The student made an attempt to dismiss the evidence that Looy presented of dinosaurs living in relatively recent times. He described the creationist’s use of the T. rex bone as a “standard boilerplate argument of creationists” and then wrote, “This is nothing but an argument from incredulity—another logical fallacy. We don’t know how it happened, therefore Jesus. The real scientist who discovered the soft tissues, Mary Schweitzer, has already decried the creationists who have commandeered her research to twist it into their fairy tale fantasies. The femur had even been intentionally broken and then not preserved in the normal manner, specifically because Schweitzer wanted to test for soft tissue! Additionally, geologists had already established the site to be 68 million years old. So, all this means is that more research into fossilization needs to be done.”

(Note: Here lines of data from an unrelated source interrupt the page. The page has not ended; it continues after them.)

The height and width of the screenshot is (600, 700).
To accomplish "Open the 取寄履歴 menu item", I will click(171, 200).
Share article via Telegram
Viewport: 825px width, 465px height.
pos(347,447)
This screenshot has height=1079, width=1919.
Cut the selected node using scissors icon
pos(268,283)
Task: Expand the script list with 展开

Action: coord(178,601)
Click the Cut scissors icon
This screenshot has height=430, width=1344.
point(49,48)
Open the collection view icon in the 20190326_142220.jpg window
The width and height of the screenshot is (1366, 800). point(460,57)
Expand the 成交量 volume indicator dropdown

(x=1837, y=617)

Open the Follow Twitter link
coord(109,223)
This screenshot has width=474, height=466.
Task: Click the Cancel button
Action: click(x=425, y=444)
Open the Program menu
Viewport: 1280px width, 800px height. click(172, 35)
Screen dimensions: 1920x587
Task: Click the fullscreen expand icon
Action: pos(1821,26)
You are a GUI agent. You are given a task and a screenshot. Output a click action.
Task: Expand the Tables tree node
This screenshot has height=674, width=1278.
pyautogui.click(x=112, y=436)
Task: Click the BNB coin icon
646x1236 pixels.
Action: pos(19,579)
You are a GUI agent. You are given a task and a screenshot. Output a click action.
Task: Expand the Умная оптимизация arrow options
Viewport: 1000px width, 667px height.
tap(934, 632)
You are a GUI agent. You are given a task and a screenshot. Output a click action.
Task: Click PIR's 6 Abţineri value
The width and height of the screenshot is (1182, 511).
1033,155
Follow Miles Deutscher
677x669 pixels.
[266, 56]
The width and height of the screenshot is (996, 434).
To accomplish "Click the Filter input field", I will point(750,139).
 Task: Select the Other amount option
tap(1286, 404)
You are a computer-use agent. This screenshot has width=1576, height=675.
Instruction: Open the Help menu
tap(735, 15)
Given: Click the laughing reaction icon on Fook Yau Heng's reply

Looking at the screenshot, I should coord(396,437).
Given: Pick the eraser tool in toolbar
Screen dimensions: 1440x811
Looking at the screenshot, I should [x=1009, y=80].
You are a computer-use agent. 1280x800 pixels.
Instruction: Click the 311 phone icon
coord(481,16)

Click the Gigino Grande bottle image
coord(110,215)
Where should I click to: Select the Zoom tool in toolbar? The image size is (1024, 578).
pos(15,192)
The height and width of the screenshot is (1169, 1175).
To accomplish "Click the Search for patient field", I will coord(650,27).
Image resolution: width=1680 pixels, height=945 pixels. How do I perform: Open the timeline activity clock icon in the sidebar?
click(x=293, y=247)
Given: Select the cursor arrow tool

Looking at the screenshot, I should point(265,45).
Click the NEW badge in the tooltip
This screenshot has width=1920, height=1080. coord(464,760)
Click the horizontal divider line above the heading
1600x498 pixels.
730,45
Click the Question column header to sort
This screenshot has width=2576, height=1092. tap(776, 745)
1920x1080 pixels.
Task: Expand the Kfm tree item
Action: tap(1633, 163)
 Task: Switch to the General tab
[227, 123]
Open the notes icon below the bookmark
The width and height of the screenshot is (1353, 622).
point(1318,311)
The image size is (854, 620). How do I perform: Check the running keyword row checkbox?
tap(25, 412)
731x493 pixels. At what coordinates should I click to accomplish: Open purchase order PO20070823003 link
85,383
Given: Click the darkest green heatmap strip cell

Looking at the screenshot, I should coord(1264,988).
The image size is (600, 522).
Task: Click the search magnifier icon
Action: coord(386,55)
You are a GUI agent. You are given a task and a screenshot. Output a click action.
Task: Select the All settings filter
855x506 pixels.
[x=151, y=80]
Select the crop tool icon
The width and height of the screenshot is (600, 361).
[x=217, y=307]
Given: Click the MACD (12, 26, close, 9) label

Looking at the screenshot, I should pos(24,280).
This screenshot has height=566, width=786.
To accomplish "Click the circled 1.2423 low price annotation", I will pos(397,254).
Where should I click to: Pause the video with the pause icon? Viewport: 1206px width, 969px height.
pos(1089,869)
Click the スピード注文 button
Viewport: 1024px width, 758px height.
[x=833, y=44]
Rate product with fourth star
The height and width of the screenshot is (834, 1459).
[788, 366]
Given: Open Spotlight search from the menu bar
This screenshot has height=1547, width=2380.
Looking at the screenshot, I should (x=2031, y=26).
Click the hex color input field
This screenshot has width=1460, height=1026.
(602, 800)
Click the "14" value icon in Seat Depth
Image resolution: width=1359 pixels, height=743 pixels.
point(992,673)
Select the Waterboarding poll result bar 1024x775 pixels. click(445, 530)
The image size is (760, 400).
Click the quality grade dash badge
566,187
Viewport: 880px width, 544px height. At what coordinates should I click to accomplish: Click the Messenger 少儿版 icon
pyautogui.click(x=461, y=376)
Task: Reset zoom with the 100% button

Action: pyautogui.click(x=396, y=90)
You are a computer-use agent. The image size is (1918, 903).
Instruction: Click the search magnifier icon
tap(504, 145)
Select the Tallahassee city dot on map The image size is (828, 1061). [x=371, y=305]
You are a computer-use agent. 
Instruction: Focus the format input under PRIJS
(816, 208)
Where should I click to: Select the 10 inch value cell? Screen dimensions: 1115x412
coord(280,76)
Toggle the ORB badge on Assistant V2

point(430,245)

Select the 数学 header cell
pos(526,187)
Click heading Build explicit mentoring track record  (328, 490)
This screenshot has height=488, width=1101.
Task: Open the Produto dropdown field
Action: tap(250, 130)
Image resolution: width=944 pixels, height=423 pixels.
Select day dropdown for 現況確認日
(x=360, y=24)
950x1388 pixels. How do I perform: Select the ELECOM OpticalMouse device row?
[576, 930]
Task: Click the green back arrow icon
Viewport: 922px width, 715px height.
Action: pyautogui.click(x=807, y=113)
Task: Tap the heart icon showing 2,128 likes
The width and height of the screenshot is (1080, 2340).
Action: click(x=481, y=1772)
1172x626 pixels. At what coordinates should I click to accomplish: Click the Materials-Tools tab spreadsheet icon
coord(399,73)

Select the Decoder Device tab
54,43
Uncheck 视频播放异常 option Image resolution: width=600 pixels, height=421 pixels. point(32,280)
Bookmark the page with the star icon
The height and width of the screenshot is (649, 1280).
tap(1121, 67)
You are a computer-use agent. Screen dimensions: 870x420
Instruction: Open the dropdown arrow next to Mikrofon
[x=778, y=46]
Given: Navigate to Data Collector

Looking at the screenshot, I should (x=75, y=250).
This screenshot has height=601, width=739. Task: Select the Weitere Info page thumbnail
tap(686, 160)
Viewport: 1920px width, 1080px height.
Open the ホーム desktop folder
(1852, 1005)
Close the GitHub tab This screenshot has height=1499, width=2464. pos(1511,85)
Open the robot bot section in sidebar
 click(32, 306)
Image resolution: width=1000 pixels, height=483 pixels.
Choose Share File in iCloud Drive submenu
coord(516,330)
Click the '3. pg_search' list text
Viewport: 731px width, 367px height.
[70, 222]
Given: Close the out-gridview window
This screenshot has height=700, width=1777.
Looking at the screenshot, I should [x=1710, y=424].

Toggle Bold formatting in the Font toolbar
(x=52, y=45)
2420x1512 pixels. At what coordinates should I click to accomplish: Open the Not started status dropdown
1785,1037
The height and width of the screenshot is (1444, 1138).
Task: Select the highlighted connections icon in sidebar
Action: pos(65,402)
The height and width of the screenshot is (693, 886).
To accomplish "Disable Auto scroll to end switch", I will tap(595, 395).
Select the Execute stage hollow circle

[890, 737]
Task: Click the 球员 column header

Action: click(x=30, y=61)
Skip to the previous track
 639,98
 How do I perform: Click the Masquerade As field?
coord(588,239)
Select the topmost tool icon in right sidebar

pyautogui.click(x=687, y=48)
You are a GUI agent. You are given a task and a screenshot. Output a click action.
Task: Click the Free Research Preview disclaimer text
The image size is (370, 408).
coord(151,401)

Or could it be that the obvious explanation of this soft tissue preservation, not “twisting,” does not need explaining away? Namely, because the soft tissue and blood vessels had not disintegrated, this T. rex was not alive tens of millions of years ago in evolutionary history. Also, the fact that the discoverer of the soft tissue bemoans how creationists use the dinosaur leg as evidence for recent dinosaur existence is irrelevant.
Future research to explain away how soft tissue could have possibly been preserved in a dinosaur leg that is thought to be more than 65 million years of age will only yield speculative excuses. When the letter-writer states that “geologists had already established the [dinosaur] site to be 68 million years old,” his a priori commitment to evolution trumps the clear evidence. We suggest he rethink his evolutionary belief system rather than twisting such compelling evidence for recent dinosaur existence to conform to his worldview.
Dr. David Menton of AiG commented, “It is ironic that creationists have been more willing to accept Mary Schweitzer’s interpretation of her soft tissue evidence from dinosaur bones than have many evolutionists. Evolutionists are understandably reluctant to accept soft tissue preservation down to the tissue, cellular, and macromolecular level in animals that they believe died off over 65 million years ago. Since young-earth creationists believe dinosaurs died off within the past few thousand years, they find Schweitzer’s observations to be eminently reasonable. Studies done on Egyptian mummies from this age show the same level of preservation we see in the soft tissues from dinosaurs. I predict that if carbon-14 dating were done on Schweitzer’s dinosaur soft tissue then it would prove to be quite datable and well within the error limits of the technique. Since the upper limit for carbon-14 dating is about 100,000 years, there should be essentially no measurable carbon-14 in dinosaurs if they died off over 65 million years ago.”